# [Problem details]
Please give the count of lines in the listing underneath that hold "Select", leaving out everything else.

# [Input material]

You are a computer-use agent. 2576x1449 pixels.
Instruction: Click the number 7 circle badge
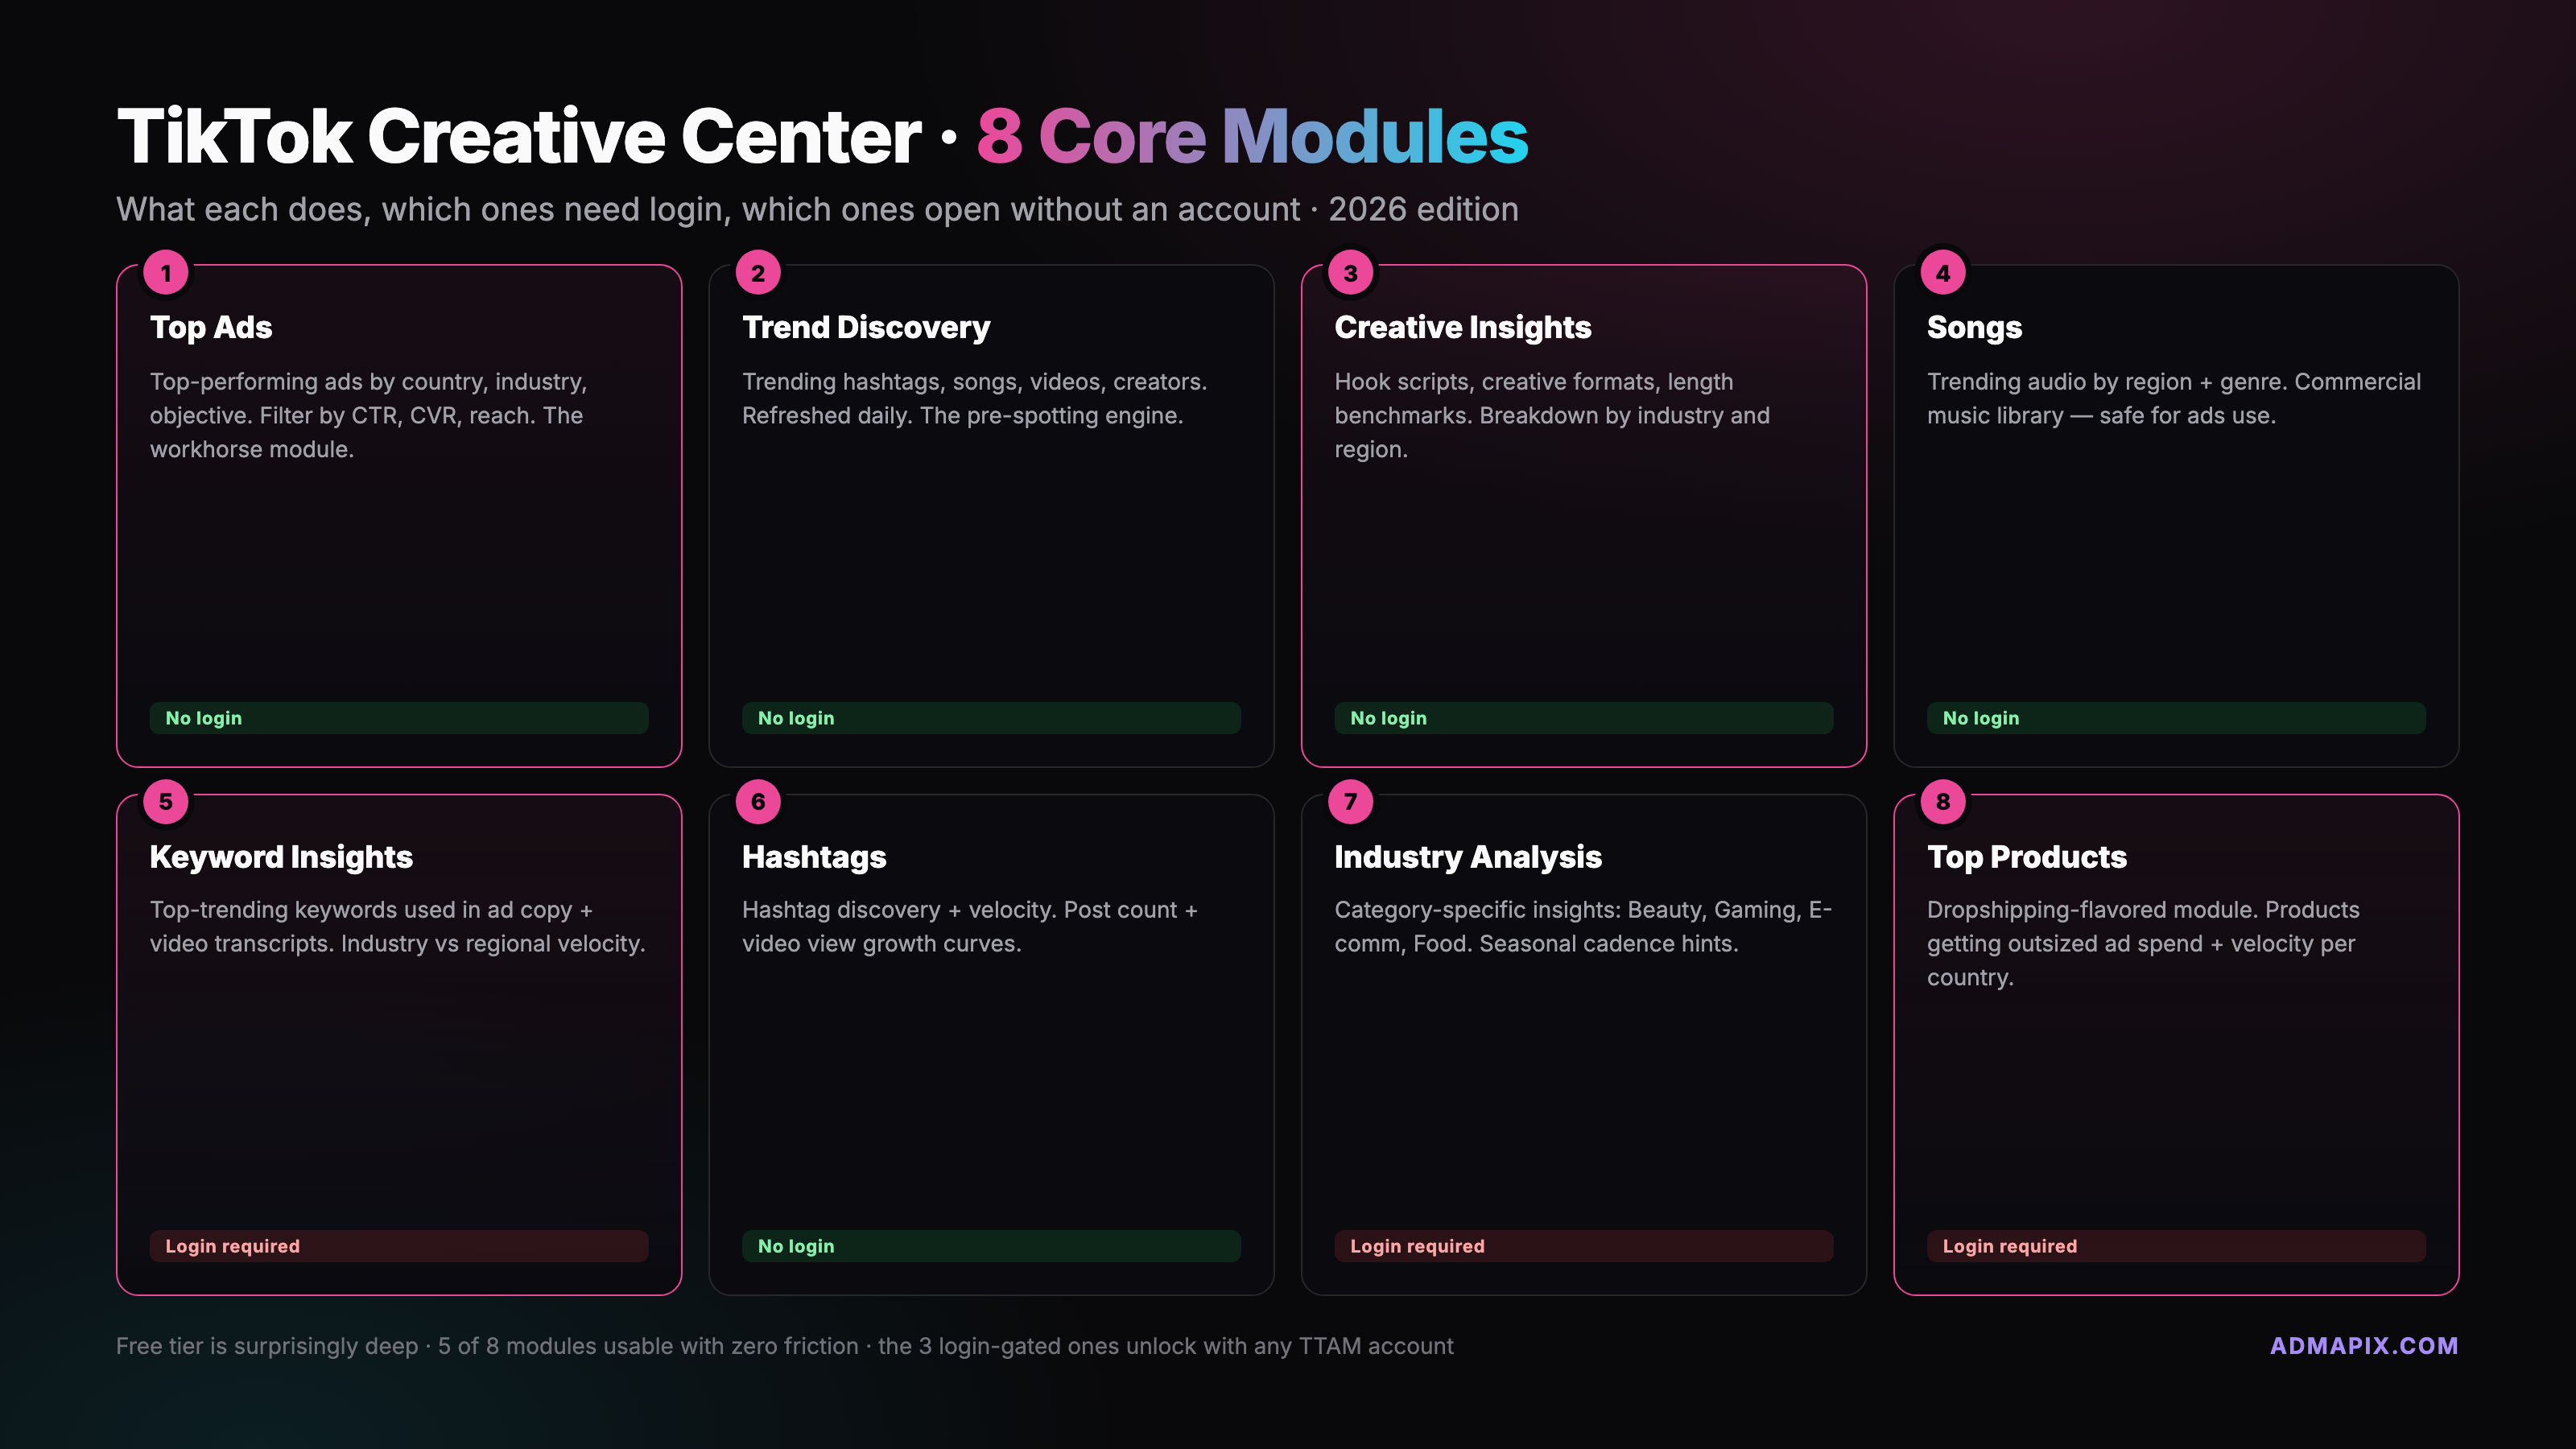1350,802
==
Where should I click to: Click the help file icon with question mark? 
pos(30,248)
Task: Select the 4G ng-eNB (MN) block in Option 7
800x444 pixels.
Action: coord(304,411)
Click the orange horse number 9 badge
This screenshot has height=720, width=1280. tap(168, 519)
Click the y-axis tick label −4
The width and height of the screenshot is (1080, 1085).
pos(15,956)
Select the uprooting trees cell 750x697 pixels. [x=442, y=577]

# [The answer]
2